• **INPUT MATERIAL**

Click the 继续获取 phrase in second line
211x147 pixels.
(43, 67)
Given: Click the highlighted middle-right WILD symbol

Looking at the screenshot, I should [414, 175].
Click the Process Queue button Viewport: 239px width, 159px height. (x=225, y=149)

• **CHALLENGE**
Print every line of the material above without any change, keeping the original order.

• **TASK RESPONSE**
Click the 继续获取 phrase in second line
211x147 pixels.
(43, 67)
Given: Click the highlighted middle-right WILD symbol

Looking at the screenshot, I should [414, 175].
Click the Process Queue button Viewport: 239px width, 159px height. (x=225, y=149)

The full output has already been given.